PURPOSE: Insufficient control of infiltrative glioblastoma (GBM) cells is a major cause of treatment failure and tumor recurrence. Hence, detailed insights into pathophysiologic changes that precede GBM recurrence are needed to develop more precise neuroimaging modalities for tailored diagnostic monitoring and therapeutic approaches. EXPERIMENTAL DESIGN: Overall, 168 physiologic MRI follow-up examinations of 56 patients with GBM who developed recurrence after standard therapy were retrospectively evaluated, that is, two post-standard-therapeutic follow-ups before and one at radiological recurrence. MRI biomarkers for microvascular architecture and perfusion, neovascularization activity, oxygen metabolism, and hypoxia were determined for brain areas that developed in the further course into recurrence and for the recurrent GBM itself.
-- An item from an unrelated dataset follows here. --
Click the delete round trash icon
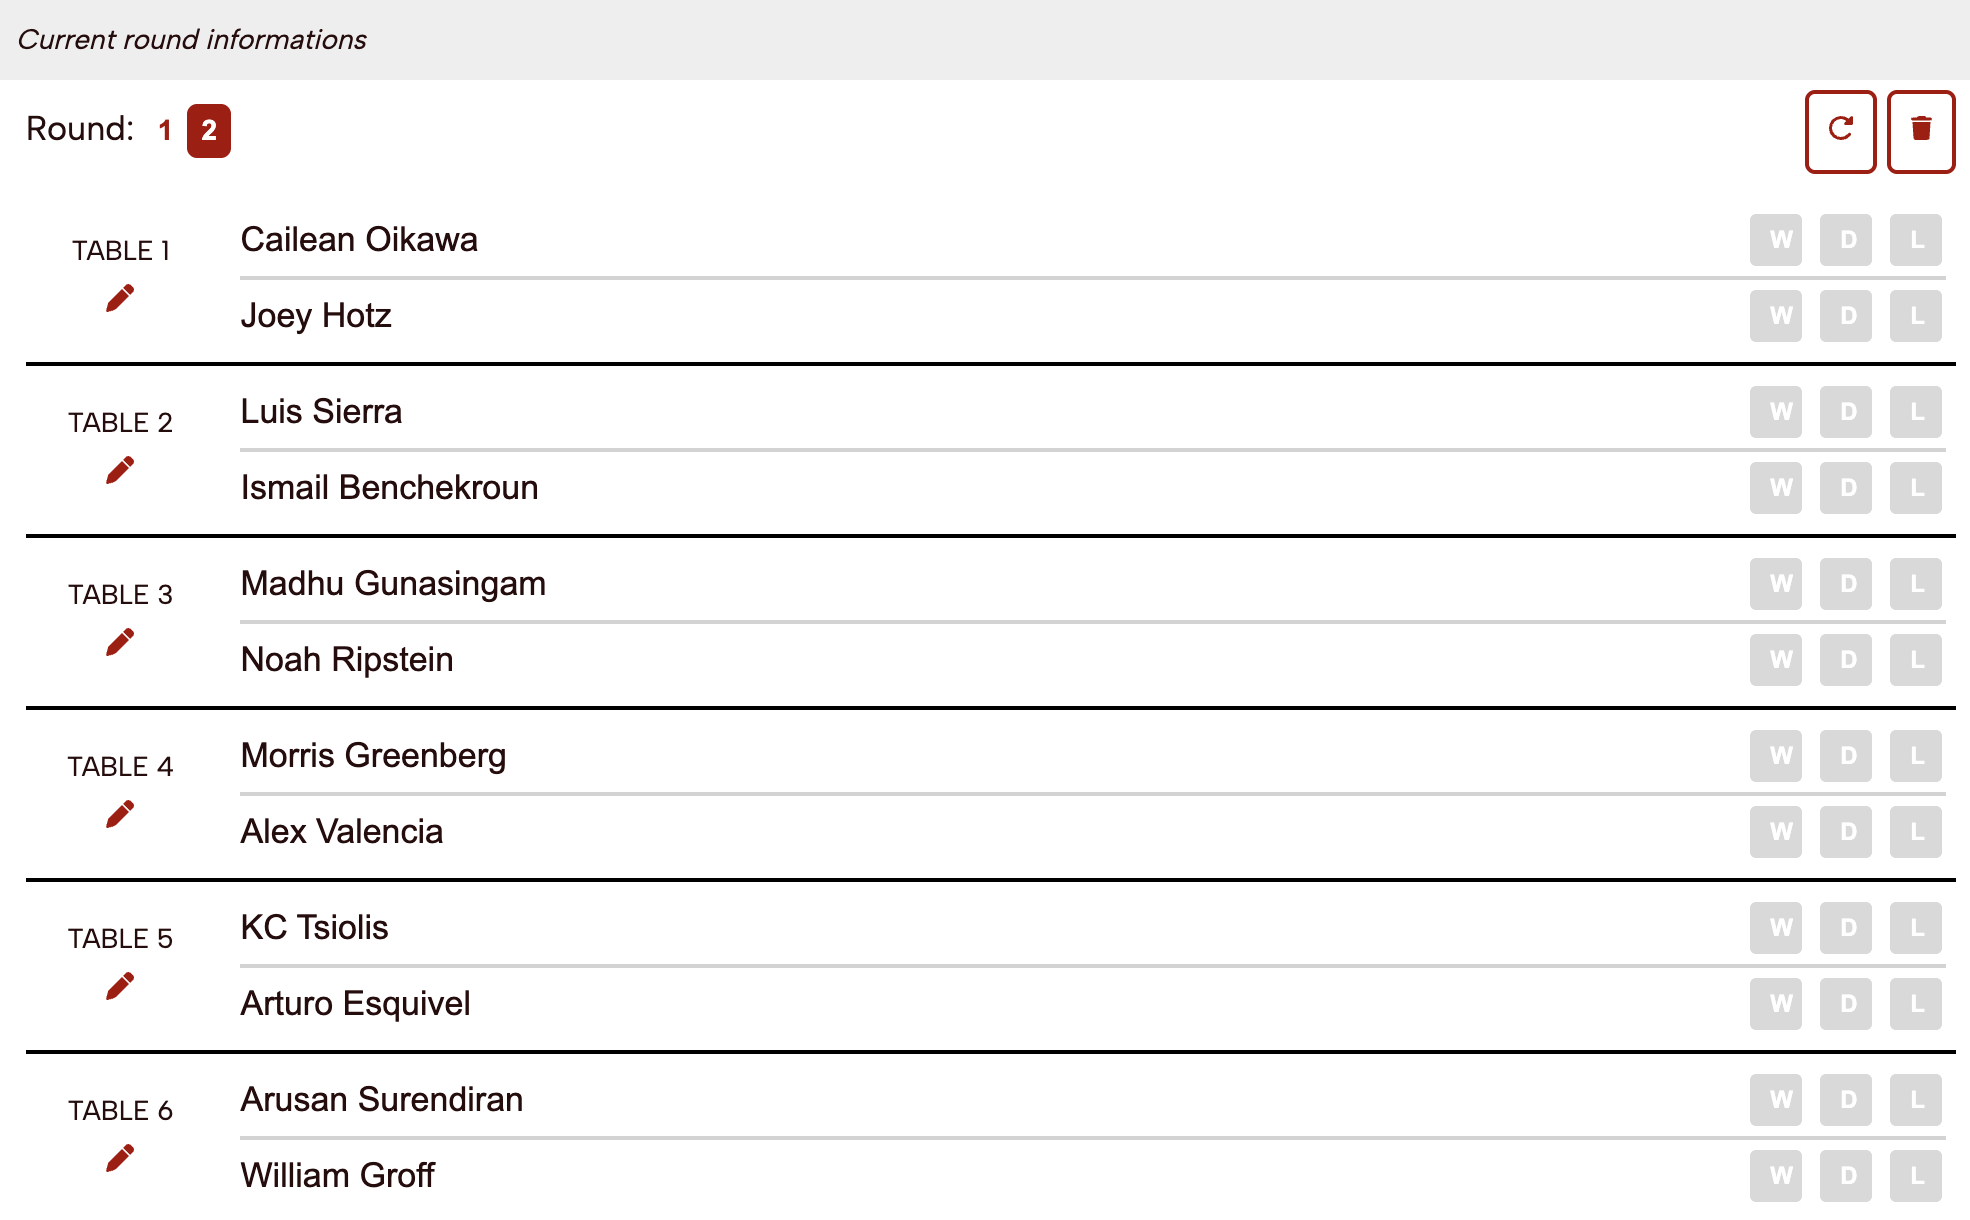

The temporal pattern of biomarker changes was fitted with locally estimated scatterplot smoothing functions and analyzed for pathophysiologic changes preceding radiological GBM recurrence. RESULTS: Our MRI approach demonstrated early pathophysiologic changes prior to radiological GBM recurrence in all patients. Analysis of the time courses revealed a model for the pathophysiology of GBM recurrence: 190 days prior to radiological recurrence, vascular cooption by GBM cells induced vessel regression, detected as decreasing vessel density/perfusion and increasing hypoxia. Seventy days later, neovascularization activity was upregulated, which reincreased vessel density and perfusion. Hypoxia, however, continued to intensify for 30 days and peaked 90 days before radiological recurrence. CONCLUSIONS: Hypoxia may represent an early sign for GBM recurrence. This might become useful in the development of new combined diagnostic-therapeutic approaches for tailored clinical management of recurrent GBM. Further preclinical and in-human studies are required for validation and evaluation.